→ EXERCISE PROMPT
Return every line in the entries below where the word "width" shows up.

→ SUPPLIED ENTRIES
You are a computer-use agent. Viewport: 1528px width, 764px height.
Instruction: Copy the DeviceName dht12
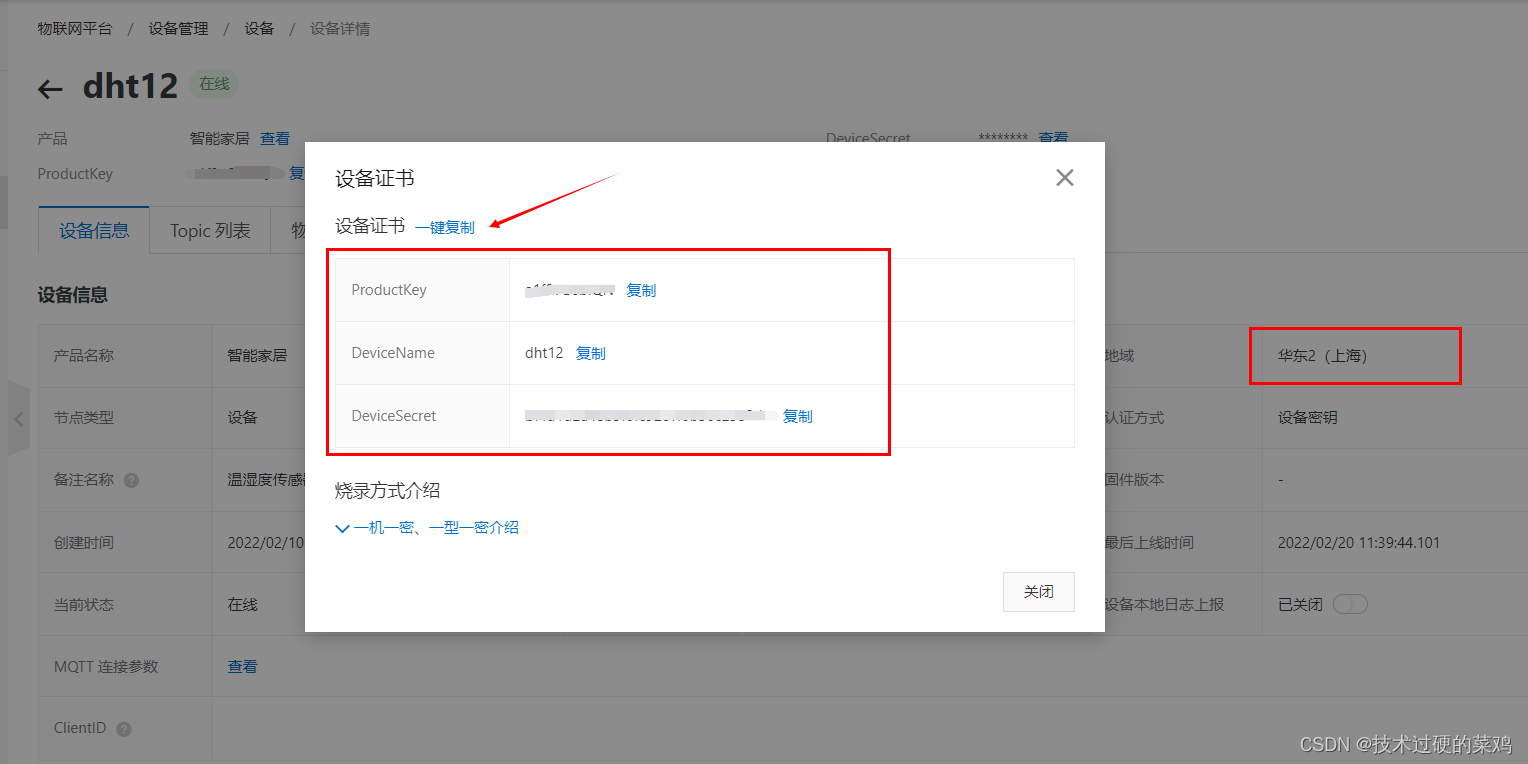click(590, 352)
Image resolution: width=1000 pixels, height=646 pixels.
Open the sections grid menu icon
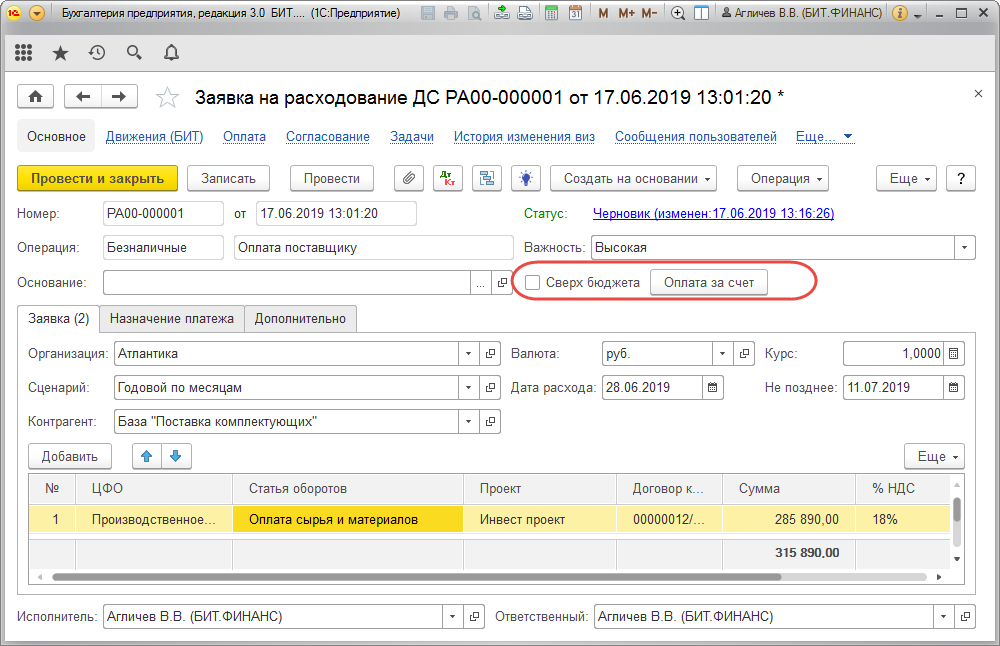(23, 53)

→ RESPONSE TO THIS EXERCISE
You are a computer-use agent. Viewport: 1528px width, 764px height.
Image resolution: width=1000 pixels, height=646 pixels.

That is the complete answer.